+++ Task data +++

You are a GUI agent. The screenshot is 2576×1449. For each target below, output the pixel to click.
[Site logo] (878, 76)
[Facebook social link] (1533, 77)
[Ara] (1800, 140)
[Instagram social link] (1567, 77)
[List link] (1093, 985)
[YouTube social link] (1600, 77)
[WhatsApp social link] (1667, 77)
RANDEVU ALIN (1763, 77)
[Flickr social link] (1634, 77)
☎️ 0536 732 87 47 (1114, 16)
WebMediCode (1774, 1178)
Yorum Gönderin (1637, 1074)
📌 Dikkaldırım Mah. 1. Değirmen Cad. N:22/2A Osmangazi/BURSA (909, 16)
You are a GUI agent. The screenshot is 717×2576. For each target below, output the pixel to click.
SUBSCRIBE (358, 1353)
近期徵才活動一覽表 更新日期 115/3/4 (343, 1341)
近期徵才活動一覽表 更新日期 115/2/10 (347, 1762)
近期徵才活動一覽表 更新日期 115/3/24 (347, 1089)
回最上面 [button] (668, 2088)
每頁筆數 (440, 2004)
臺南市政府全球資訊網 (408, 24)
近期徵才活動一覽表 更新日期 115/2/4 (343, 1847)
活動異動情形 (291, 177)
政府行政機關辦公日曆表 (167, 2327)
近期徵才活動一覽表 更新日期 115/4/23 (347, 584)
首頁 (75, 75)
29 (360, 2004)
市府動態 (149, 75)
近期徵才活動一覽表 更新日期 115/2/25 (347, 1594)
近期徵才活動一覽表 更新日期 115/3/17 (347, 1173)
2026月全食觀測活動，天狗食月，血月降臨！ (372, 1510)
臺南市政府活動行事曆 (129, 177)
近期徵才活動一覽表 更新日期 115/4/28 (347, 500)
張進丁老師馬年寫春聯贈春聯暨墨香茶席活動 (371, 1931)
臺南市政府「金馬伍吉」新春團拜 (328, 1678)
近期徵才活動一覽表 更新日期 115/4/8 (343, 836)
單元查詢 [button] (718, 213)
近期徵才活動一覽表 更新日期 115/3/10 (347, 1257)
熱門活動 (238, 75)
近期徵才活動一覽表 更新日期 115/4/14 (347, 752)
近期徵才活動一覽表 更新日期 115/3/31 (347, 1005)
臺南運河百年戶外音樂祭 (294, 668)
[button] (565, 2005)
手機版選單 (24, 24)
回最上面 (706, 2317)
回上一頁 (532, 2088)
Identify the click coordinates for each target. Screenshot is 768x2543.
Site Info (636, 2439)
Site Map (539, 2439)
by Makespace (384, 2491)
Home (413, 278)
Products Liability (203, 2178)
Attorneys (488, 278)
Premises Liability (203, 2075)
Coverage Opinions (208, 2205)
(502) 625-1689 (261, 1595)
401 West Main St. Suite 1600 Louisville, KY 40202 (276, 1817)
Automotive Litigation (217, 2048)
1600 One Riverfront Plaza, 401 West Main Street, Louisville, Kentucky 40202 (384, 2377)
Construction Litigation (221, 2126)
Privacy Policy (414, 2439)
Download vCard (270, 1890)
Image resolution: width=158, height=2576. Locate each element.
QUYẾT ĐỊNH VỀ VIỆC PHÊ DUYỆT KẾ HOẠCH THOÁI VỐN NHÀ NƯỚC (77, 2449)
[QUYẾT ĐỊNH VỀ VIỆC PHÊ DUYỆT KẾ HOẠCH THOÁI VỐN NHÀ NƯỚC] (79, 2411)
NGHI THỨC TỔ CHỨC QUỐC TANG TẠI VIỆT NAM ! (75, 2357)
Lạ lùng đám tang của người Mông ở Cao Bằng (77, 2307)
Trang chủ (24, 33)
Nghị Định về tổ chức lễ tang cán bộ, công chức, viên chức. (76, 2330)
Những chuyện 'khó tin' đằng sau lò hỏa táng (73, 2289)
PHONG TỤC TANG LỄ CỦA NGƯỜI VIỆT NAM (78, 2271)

+++

About this task -> Set down each entry from above once more, exactly as written.

Answer to this problem ->
You are a GUI agent. The screenshot is 2576×1449. For each target below, output the pixel to click.
[Site logo] (878, 76)
[Facebook social link] (1533, 77)
[Ara] (1800, 140)
[Instagram social link] (1567, 77)
[List link] (1093, 985)
[YouTube social link] (1600, 77)
[WhatsApp social link] (1667, 77)
RANDEVU ALIN (1763, 77)
[Flickr social link] (1634, 77)
☎️ 0536 732 87 47 (1114, 16)
WebMediCode (1774, 1178)
Yorum Gönderin (1637, 1074)
📌 Dikkaldırım Mah. 1. Değirmen Cad. N:22/2A Osmangazi/BURSA (909, 16)
You are a GUI agent. The screenshot is 717×2576. For each target below, output the pixel to click.
SUBSCRIBE (358, 1353)
近期徵才活動一覽表 更新日期 115/3/4 (343, 1341)
近期徵才活動一覽表 更新日期 115/2/10 (347, 1762)
近期徵才活動一覽表 更新日期 115/3/24 (347, 1089)
回最上面 [button] (668, 2088)
每頁筆數 (440, 2004)
臺南市政府全球資訊網 (408, 24)
近期徵才活動一覽表 更新日期 115/2/4 (343, 1847)
活動異動情形 (291, 177)
政府行政機關辦公日曆表 (167, 2327)
近期徵才活動一覽表 更新日期 115/4/23 (347, 584)
首頁 (75, 75)
29 (360, 2004)
市府動態 (149, 75)
近期徵才活動一覽表 更新日期 115/2/25 (347, 1594)
近期徵才活動一覽表 更新日期 115/3/17 (347, 1173)
2026月全食觀測活動，天狗食月，血月降臨！ (372, 1510)
臺南市政府活動行事曆 (129, 177)
近期徵才活動一覽表 更新日期 115/4/28 (347, 500)
張進丁老師馬年寫春聯贈春聯暨墨香茶席活動 (371, 1931)
臺南市政府「金馬伍吉」新春團拜 (328, 1678)
近期徵才活動一覽表 更新日期 115/4/8 (343, 836)
單元查詢 [button] (718, 213)
近期徵才活動一覽表 更新日期 115/3/10 (347, 1257)
熱門活動 (238, 75)
近期徵才活動一覽表 更新日期 115/4/14 (347, 752)
近期徵才活動一覽表 更新日期 115/3/31 (347, 1005)
臺南運河百年戶外音樂祭 (294, 668)
[button] (565, 2005)
手機版選單 (24, 24)
回最上面 (706, 2317)
回上一頁 (532, 2088)
Identify the click coordinates for each target. Screenshot is 768x2543.
Site Info (636, 2439)
Site Map (539, 2439)
by Makespace (384, 2491)
Home (413, 278)
Products Liability (203, 2178)
Attorneys (488, 278)
Premises Liability (203, 2075)
Coverage Opinions (208, 2205)
(502) 625-1689 (261, 1595)
401 West Main St. Suite 1600 Louisville, KY 40202 (276, 1817)
Automotive Litigation (217, 2048)
1600 One Riverfront Plaza, 401 West Main Street, Louisville, Kentucky 40202 (384, 2377)
Construction Litigation (221, 2126)
Privacy Policy (414, 2439)
Download vCard (270, 1890)
Image resolution: width=158, height=2576. Locate each element.
QUYẾT ĐỊNH VỀ VIỆC PHÊ DUYỆT KẾ HOẠCH THOÁI VỐN NHÀ NƯỚC (77, 2449)
[QUYẾT ĐỊNH VỀ VIỆC PHÊ DUYỆT KẾ HOẠCH THOÁI VỐN NHÀ NƯỚC] (79, 2411)
NGHI THỨC TỔ CHỨC QUỐC TANG TẠI VIỆT NAM ! (75, 2357)
Lạ lùng đám tang của người Mông ở Cao Bằng (77, 2307)
Trang chủ (24, 33)
Nghị Định về tổ chức lễ tang cán bộ, công chức, viên chức. (76, 2330)
Những chuyện 'khó tin' đằng sau lò hỏa táng (73, 2289)
PHONG TỤC TANG LỄ CỦA NGƯỜI VIỆT NAM (78, 2271)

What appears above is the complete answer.